Chasing a career is great, but it is not the be-all and end-all of life, so more than ever, Gen Zs seek flexibility in the workplace. This is perhaps why they gravitate so much towards hybrid and remote work structures. Of course, the fact that many of them entered the workforce during the pandemic when remote work was the order of the day, compounds this. Where older generations struggled to adjust to having to work completely online, Gen Zs largely thrived.
Additionally, this generation is more aware of the need for total well-being. You’ll hardly hear millennials taking days off to ‘take care of their mental health. Gen Zs have put names to many issues that were largely ignored by older generations, and are choosing to deal with them accordingly.
- Individuality above all else:
Gen Zs are less willing to fall in line with established norms. There is a noticeable rebellion, although one could argue this is normal for any younger generation. Nonetheless, this generation values the freedom of unique ways of self-expression. The need for individuality has spurred many to seek alternative paths in the form of entrepreneurship, or even just workplaces with non-traditional structures. Mazars found that 25% of Gen Zs aspire to ‘be their own boss’ and 11% wish to work in a start-up.
- Seeking the thrill:
A 2022 report by Seamless HR revealed that 70% of the Gen Z working class will not stay on a job for longer than 2 years. This is largely because they are always looking to take on more challenging opportunities, and also seek ‘more entrepreneurial involvement in their work’. In contrast, 56% of millennials (ages 26-40) will remain at an organization for 3-5 years.
The Case of Older Generations
Millennials were born between 1981-1996 and are so-called because they came of age at the turn of the millennium. Many of them were already adults when there was the internet and technology boom. They experienced the time before the internet explosion and the time after it.
On the other hand, Generation X (born 1965-1980) was already fully formed by the time the internet, smartphones – even cell phones – and social media came into the picture. Baby Boomers (born 1946-1964) before them were only exposed to the expansion of television in their time.

> Task requirements
**1.** Answer these questions about the passage on Gen Z and older generations:
(a) What percentage of Gen Zs aspire to "be their own boss," according to Mazars?
(b) How long will 70% of the Gen Z working class stay on a job at most, according to the 2022 Seamless HR report?
(c) Between which years was Generation X born?
**2.** Can you extend the passage on Gen Z and older generations, picking up right after its last sentence?

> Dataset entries
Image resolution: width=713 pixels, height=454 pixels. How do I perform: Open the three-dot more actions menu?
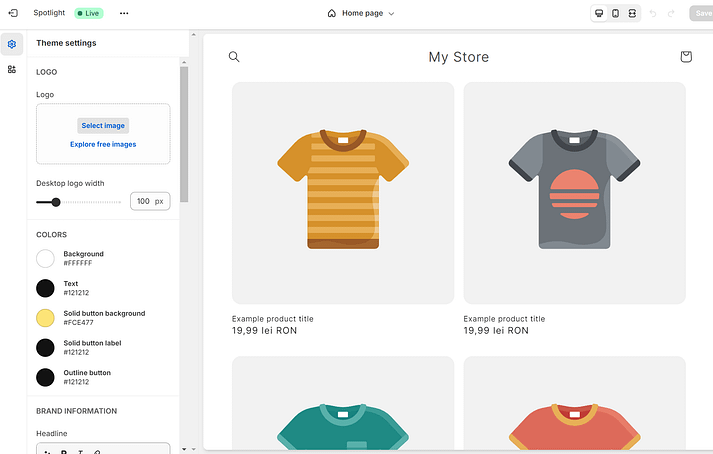tap(124, 13)
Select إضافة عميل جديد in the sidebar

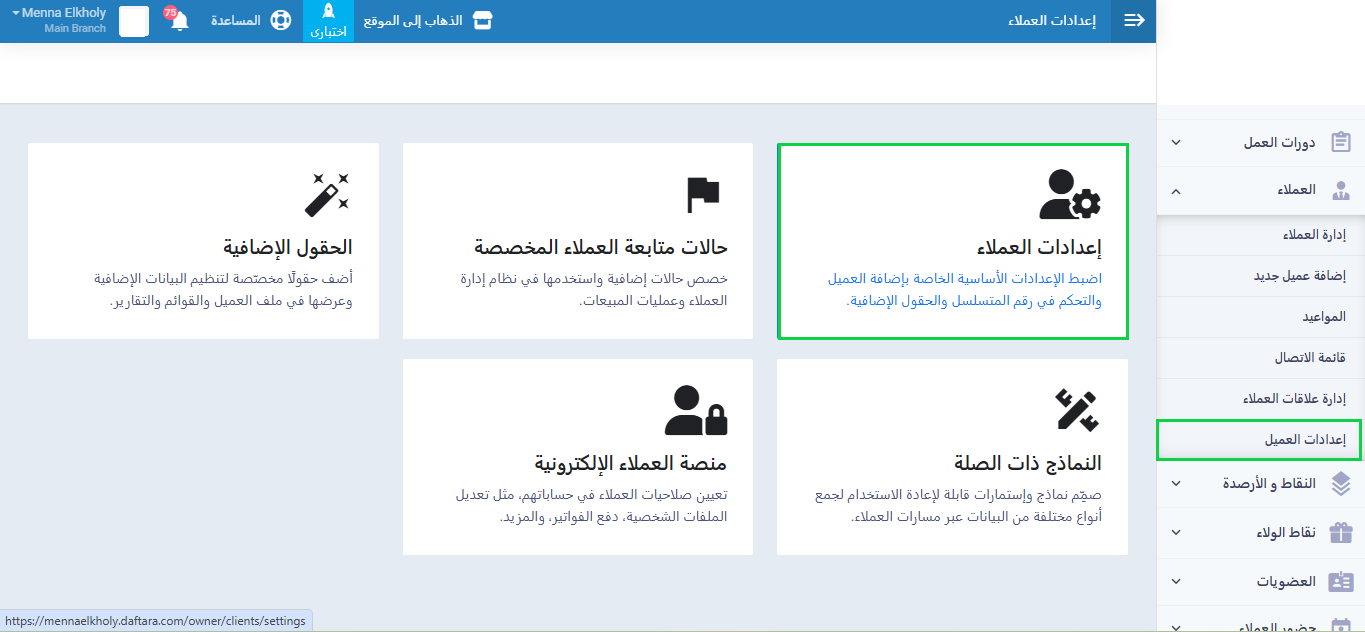click(x=1300, y=276)
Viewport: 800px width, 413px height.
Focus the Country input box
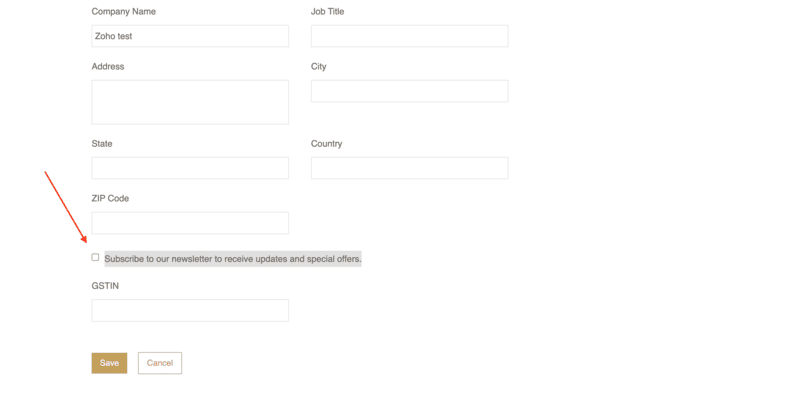coord(409,168)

> Results by task
**1.**
(a) 25%
(b) No longer than 2 years
(c) 1965–1980

**2.**
Millennials complain about Gen Zs the same way Gen Xers complained about Millennials’ individualism, idealism, and entitlement. And the same way Boomers lambasted Gen Xers’ cynicism and laziness. Millennials were even dubbed the ‘Me Me Me Generation’.
The tension has always existed between the old and young generations, and will definitely continue to in the future.
Watch out, Gen Zs! Generation Alpha will also label you old-fashioned, and you will soon be the uncool old people who write off the younger ones and blame them for the degradation in society. It is simply the cycle of life!
From generation to generation, the rule of thumb is that people will talk down on what they don’t understand. Also, people will forget (or downplay) the bad and exalt the good more often than not, a phenomenon called ‘rosy retrospection.’
Verdict: Good, Bad, or Just Okay?
The things that characterize most Gen Zs have both pros and cons. What’s important is balance and creating an environment that’s conducive to all classes of people, irrespective of their age groups or backgrounds.
There needs to be less dismissiveness and more of a willingness to meet each other halfway. Workplaces need to accommodate the different qualities of their workers’ demographics and leverage them for their benefit. Essentially, there is a need to adjust.
Moreso, there should be room for nuance and consequently, treatment on a case-by-case basis. There may be a general rule to the way Gen Zs behave, but it doesn’t mean there won’t be multiple exceptions. Employers should understand who their employees are on an individual scale.
Finally, yes, this generation is different. But the world will carry on just fine with it, as it always has.